- **Data to process**:
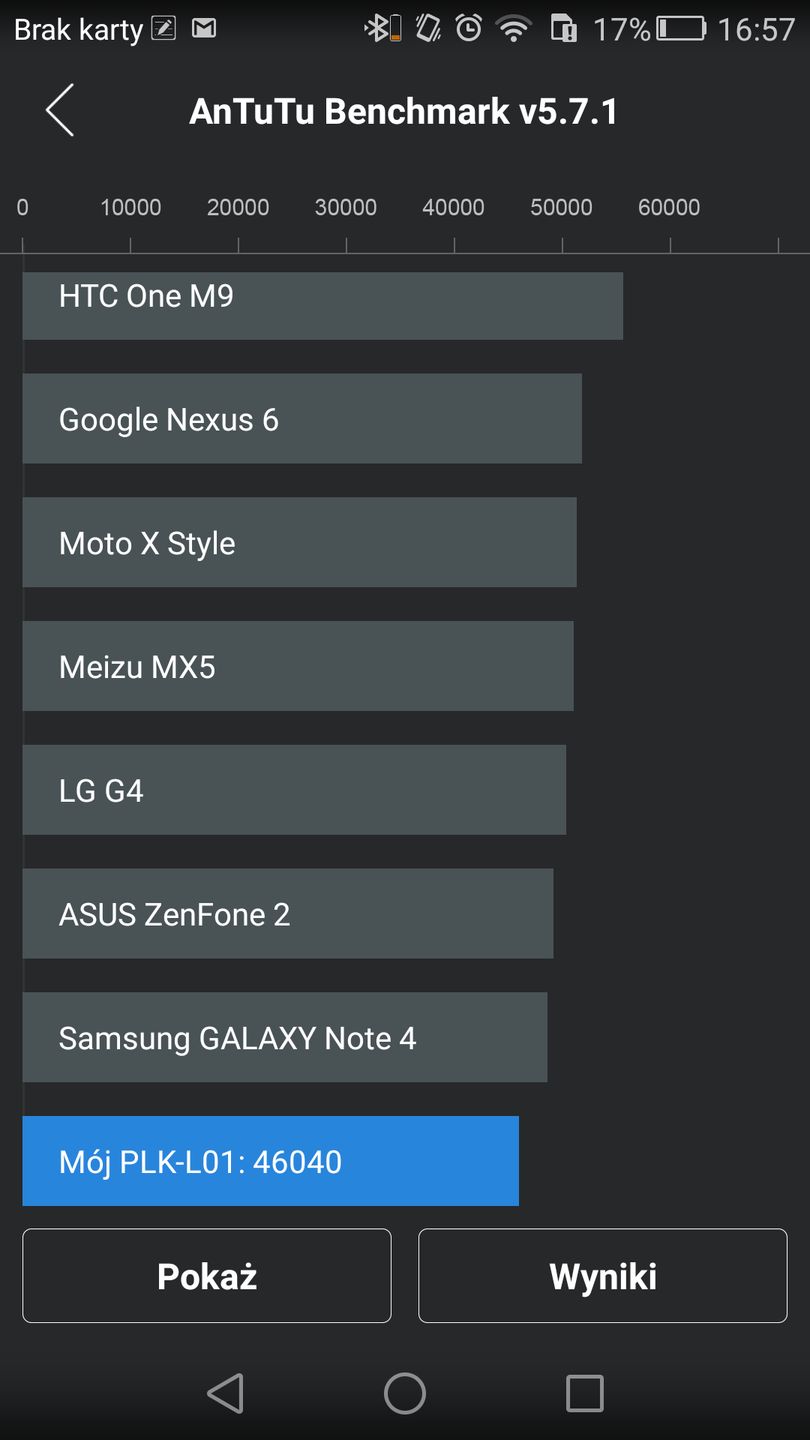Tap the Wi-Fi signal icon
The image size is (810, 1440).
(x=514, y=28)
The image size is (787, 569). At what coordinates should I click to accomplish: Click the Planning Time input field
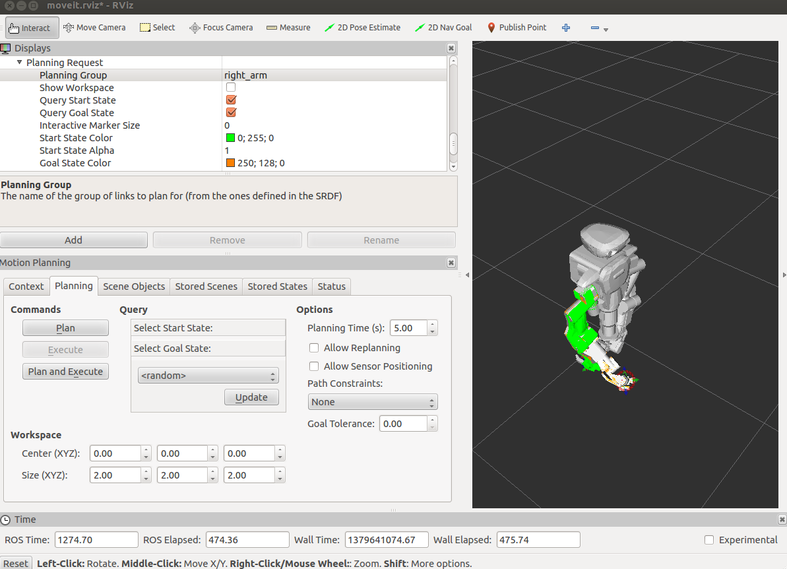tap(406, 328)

- **Your task**: Pictures should be omitted. Please return exactly the lines from the line that holds "The image size is (787, 569)." through the end of the records.

- **Exercise answer**:
The image size is (787, 569). At what coordinates should I click to accomplish: Click the Planning Time input field
tap(406, 328)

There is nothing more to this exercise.